The flue gas heat exchange system 1 comprises a lower pipe 11 and an upper pipe 12 positioned above the lower pipe 11, wherein the lower pipe 11 and the upper pipe 12 are communicated through a heat exchange coil 13 positioned in a flue 7. Preferably, the heat exchange coil 13 is an economizer. The top of the upper tube 12 is provided with a flash chamber 14 which is communicated with the upper tube 12 through a pipeline. Specifically, the upper tube 12 and the lower tube 11 are circular tubes or square tubes, and the flash chamber 14 is cylindrical.

The evaporation heat exchange system 2 comprises multiple-effect evaporation units, each evaporation unit comprises a heat exchanger 21 and an evaporator 22, a liquid outlet at the top of the heat exchanger 21 of each evaporation unit is connected with a liquid inlet at the side of the bottom of the evaporator 22 through a pipeline, and a liquid outlet at the bottom of the evaporator 22 of each evaporation unit is connected with a liquid inlet at the bottom of the heat exchanger 21 through a pipeline with a delivery pump 23. Between adjacent evaporation units, the gas outlet at the top of the evaporator 22 of the previous evaporation unit is connected with the gas inlet at the side of the heat exchanger 21 of the next evaporation unit through a pipeline. The flash chamber 14 is connected to a gas inlet on the side of the heat exchanger 21 of the first effect evaporation unit via a pipe.

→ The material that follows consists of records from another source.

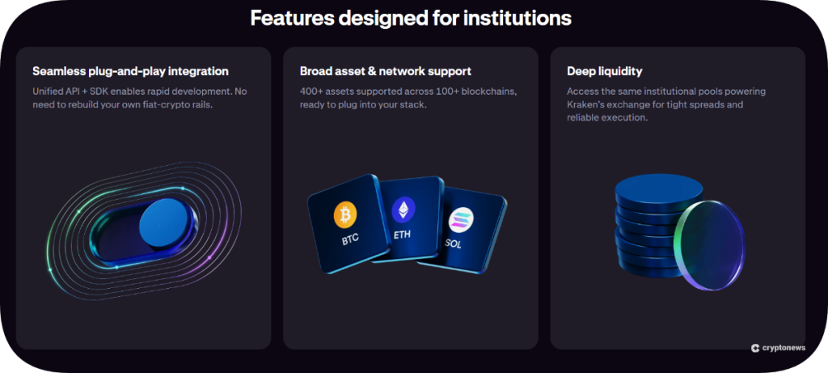Image resolution: width=828 pixels, height=373 pixels.
Task: Open 'Seamless plug-and-play integration' title
Action: [x=130, y=71]
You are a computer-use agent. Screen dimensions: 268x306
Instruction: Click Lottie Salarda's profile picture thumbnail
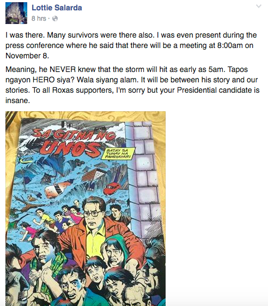[16, 13]
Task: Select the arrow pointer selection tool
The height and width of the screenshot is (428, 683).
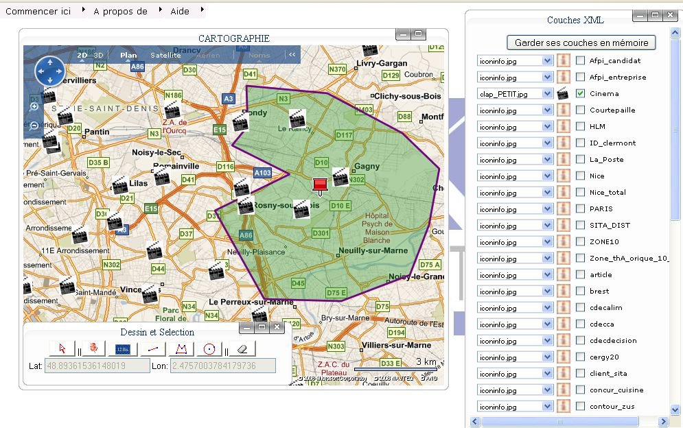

The cooling system 3 comprises a cooling tower 31 and a condenser 32, wherein a gas inlet of the cooling tower 31 is connected with a gas outlet at the top of the evaporator 22 of the last-effect evaporation unit through a pipeline, and a hot water outlet of the cooling tower 31 is connected with a hot water inlet of the condenser 32 through a pipeline. Preferably, the cooling tower 31 is a spray cooling tower, and is provided with a circulation line with a circulation pump 33.

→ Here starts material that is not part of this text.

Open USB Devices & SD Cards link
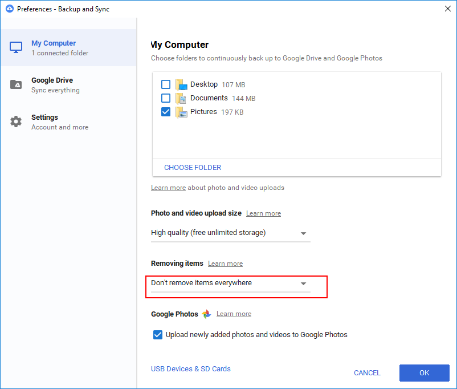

This vacuum system 4 includes a plurality of vacuum units, and each vacuum unit includes condensate water tank 41, and this condensate water tank 41 top is equipped with vapour and liquid separator 42, and this vapour and liquid separator 42 side and bottom pass through the tube coupling with this condensate water tank 41 top respectively, and this vapour and liquid separator 42 top passes through the tube coupling with vacuum pump 43, and this vacuum pump 43 is water ring vacuum pump and/or roots vacuum pump. The gas outlet at the side of the heat exchanger 21 of the first effect evaporation unit is connected to a condensate tank 41 of a vacuum unit through a pipeline, and the condensate tank 41 is communicated with the lower pipe 11 through a pipeline with a water pump 15. The gas outlets at the sides of the heat exchangers 21 of the remaining effect evaporation units are connected to the condensate tanks 41 of one or more vacuum units through pipelines. The gas outlet at the side of the condenser 32 is connected to a condensate tank 41 of a vacuum unit through a pipe.

The feed line 5 includes a main path 51 and a plurality of branch paths 52, and each branch path 52 is connected to a liquid inlet on the side of the bottom of each evaporator 22.

The liquid outlet at the bottom of the evaporator 22 of the last effect evaporation unit is also connected to the tail liquid treatment system 6 via a discharge line 53, on which discharge line 53 a discharge pump 54 is arranged. The tail liquid treatment system 6 is a disc type dehydrator, a centrifugal dehydrator or a spray tower drier.

Preferably, the multi-effect evaporation unit is triple-effect, comprising three evaporation units, where the efficiency is highest. The heat exchanger 21 is of a central circulating tubular structure or a split structure. The evaporator 22 and the side surface of the condensed water tank 41 are provided with liquid level meters 8.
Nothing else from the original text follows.